3) "Perfect" ring modulation tracks the actual pitch of the note and adjusts the modulating frequency proportional to that pitch to provide a roughly equivalent sum/difference "space".  The pitch blurriness created by a sum/difference addition to 400hz in our example (440hz/360hz) is greater than the degree of blurriness produced if the note was much higher and modulated by the same frequency (e.g., 960hz and 1040hz sideband products of modulating 1000hz with 40hz).  Playing individual notes with the same constant modulating frequency can be loads of fun if the "error" produced by the sidebands varies as a function of the notes selected.  But if you want to hear a chord as something sortalike a chord, you'd need to introduce the same degree of proportional error in each note for a particular note relationship to be heard as that relationship.

) Many ring modulators can vary with respect to how much original signal is heard in relation to the sideband products.  I suspect anything intended to let chords be *heard* as chords would need to situate the ring modulated sideband products more int he background and let the original note come into the foreground.

slacker

Try JC's Nyquist Aliaser that does very cool ringmod sounds. Apparantly it lets through more of the fundamental than real ringmods so it sounds "more musical". I've built it recently and you do get the ringmod effect but you can still hear the notes you're actually playing and chords still sound good.
It's basically a very fast tremolo but the design means you can tune out most if not all of the bleedthrough.

Meanderthal

#6
 
Quoteno problems with modulation frequency bleedthrough?

Depends what ya mean by problems... it's more like an overtone, and of course, it's tunable. But, it'll be much less sour than a ring modulator.

You could also use a digital sampler and play your sampled ring modulated sound on keyboard.

Keep in mind that a ring modulator by its very nature produces mathematically related sounds rather than harmonically related, so the terms 'harmonic' and 'ring modulator' don't really go together very well at all...
I am not responsible for your imagination.

Cliff Schecht

I have a ring modulator that I designed to go along with a Digitech Whammy in such a way that you can blend the original signal in with whatever the output of the Whammy is. It's great for weird effects or for getting octave type fuzz, plus it makes the harmonizer sound even cooler.

jonathan perez

Quote from: Cliff Schecht on December 19, 2006, 08:21:01 PM
I have a ring modulator that I designed to go along with a Digitech Whammy in such a way that you can blend the original signal in with whatever the output of the Whammy is. It's great for weird effects or for getting octave type fuzz, plus it makes the harmonizer sound even cooler.
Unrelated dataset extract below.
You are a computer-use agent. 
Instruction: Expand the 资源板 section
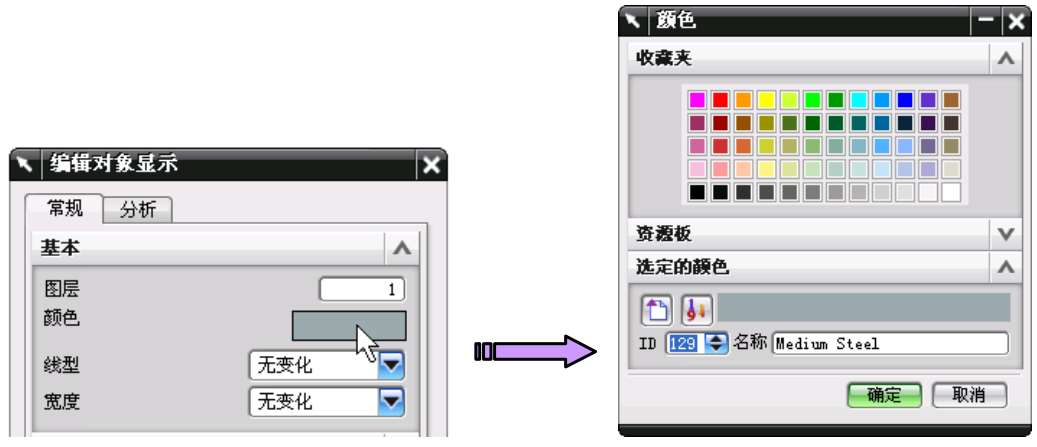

any chorus effect BEFORE the whammys input, with any harmony set, SOUNDS AWESOME!
no longer the battle of midway...(i left that band)...

i hate signatures with gear lists/crap for sale....

i am a wah pervert...ask away...

Paul Perry (Frostwave)

On my commercial Frostwave "Blue Ringer" ring modulator, I have a wet/dry blend control. Often a user just adds a little bit of the non-harmonic (well, odds are they are non-harmonic!) rig modulation products to the original to get a metallic 'edge'. Having a blend control changes a ring modulator from a one-trick pony to a workhorse.